In transition from this room to the back (a much more intimate space, which I will write about in a moment) is a series of painterly or graphic boards with inspirational quotes from the likes of Albert Einstein and Helen Keller. I’ll admit, I wonder what their significance was, specifically in relation to Bliss and its story. I found them to be interesting and inspirational, yes, but also a bit overdetermined in relation to the rest of the exhibition, which was more subtle and thoughtful. Perhaps that was Horvath’s point? Maybe they were ironic? He is too smart of an artist to dismiss this series as simply “off-topic,” or “failed,” so I welcome feedback in the comments, if anyone has them. They make me think, and ask questions… is that enough? I’m going to reach out to Horvath, and will follow-up if and when I hear back. (His response now below!)
From Jon Horvath, via email to me:
Happy to address your questions about the paintings, as I fully acknowledge how they may appear like an unusual departure from many of the other works in the project.
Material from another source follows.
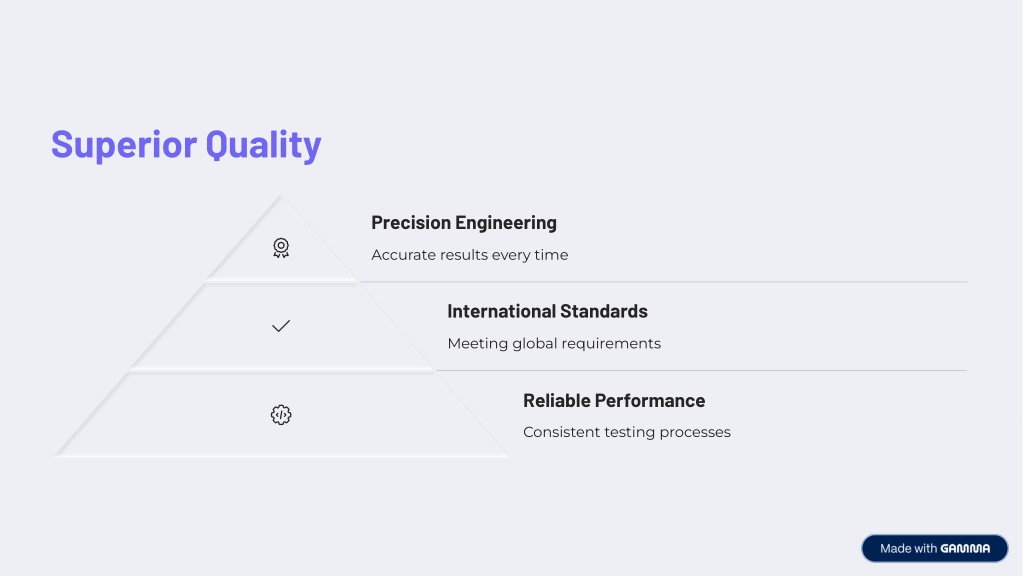
Task: Select the Reliable Performance heading
Action: pos(614,401)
The paintings are given the broader title of “Senior Class Quotes.” On the second day of my first visit to Bliss in 2014 I was invited to attend the high school’s graduation (I was quickly and warmly introduced to the town by the local residents). That year, Bliss graduated a total of seven students and at the graduation ceremony was a digital slide show that contain[ed] inspirational quotes selected by each of the graduates. As you touched on in the article, themes of idealism and the failed/unexpected outcomes that are often close behind are very present in the larger Bliss project. So, for me, I wanted to take the occasion to honor the hopefulness of these graduates at a critical transition point in their lives by turning the digital slides into something more concrete in the form of the paintings. The background imagery of each painting is a close recreation of the graphic imagery that each student used within the video editing software.
So while the paintings do possess the possibility of some irony, I’m less interested in concentrating my efforts on that and more so attempting to honor this moment of sincere thoughtfulness on the part of the graduates.
The last room felt like it was more about Horvath’s personal relationship with Bliss, and is for this reason my favorite on exhibition. Look at that relationship between hair and water, above. Just look at it. Better yet, go to the exhibition and spend time with. I stared at it for quite a while, with wonder.
An artist book (which I purchased), a photo catalog, receipts from his diner visits, some bottles and trees… This was where I briefly chatted pleasantries with the artist while my daughter ate cookies. But I was admittedly distracted by the imagery around me, and eventually told Horvath I had to spend time with it.
You should, too. Both ‘This is Bliss’ and The Alice Wilds are very much worth your time.
This is Bliss is on view at The Alice Wilds in Walker’s Point from September 15 through October 21, 2017.